La publicité comprend celle du fichier immobilier (service de publicité foncière ou livre foncier) et la mention au registre de publicité légale à caractère professionnel auquel l'entrepreneur est immatriculé. À défaut d'immatriculation dans un tel registre, la publication a lieu dans un journal d'annonces légales du département dans lequel est exercée l'activité professionnelle du déclarant . On retrouve ici les règles prévues pour la renonciation à l'insaisissabilité légale étudiées ci-dessus, auxquelles nous renvoyons.

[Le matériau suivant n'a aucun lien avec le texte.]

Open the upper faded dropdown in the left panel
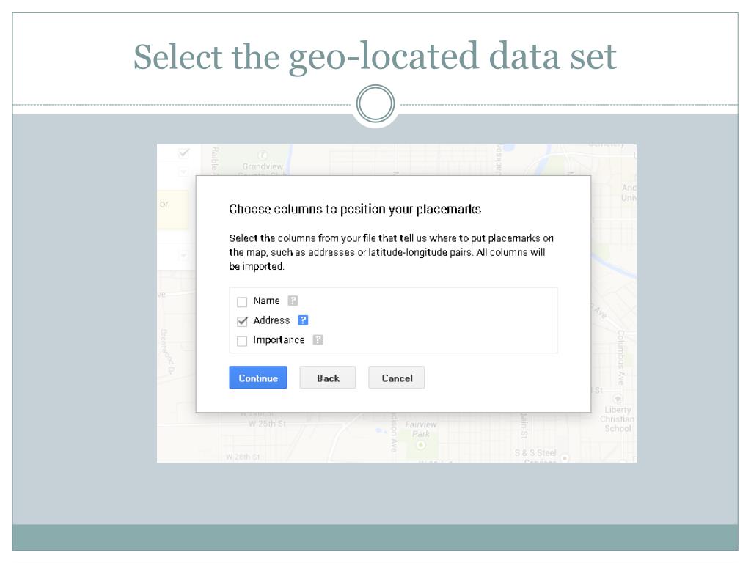This screenshot has width=751, height=563. pos(183,172)
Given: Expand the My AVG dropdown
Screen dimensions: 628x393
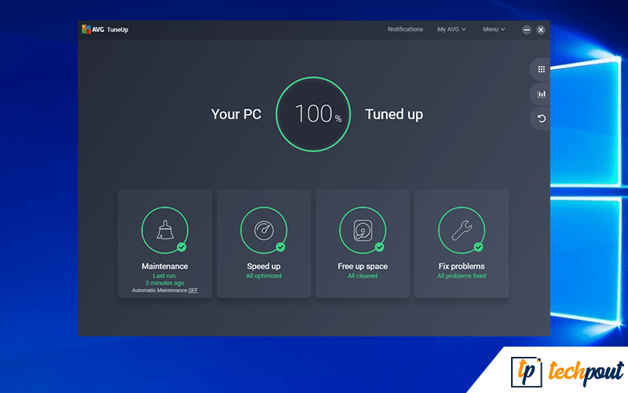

L'importance de la publicité

L'attention des notaires sera particulièrement attirée sur cette publicité qui doit être complète et non limitée au seul fichier immobilier. La Cour de cassation a en effet modifié sa jurisprudence sur l'étendue des pouvoirs du liquidateur. Dans un premier temps, elle avait décidé que le débiteur pouvait opposer la déclaration d'insaisissabilité qu'il avait effectuée avant qu'il ne soit mis en liquidation judiciaire
, et avait même affirmé que le liquidateur ne peut légalement agir que dans l'intérêt de tous les créanciers et que par conséquent, il n'a pas qualité pour agir dans l'intérêt des seuls créanciers à qui la déclaration d'insaisissabilité est opposable
. Depuis 2016, la cour réaffirme que la déclaration d'insaisissabilité n'est opposable à la liquidation judiciaire que si elle a fait l'objet d'une publicité régulière
, ce qui signifie que le liquidateur n'hésitera pas à contester l'efficacité d'une déclaration d'insaisissabilité si la publication a été incomplète.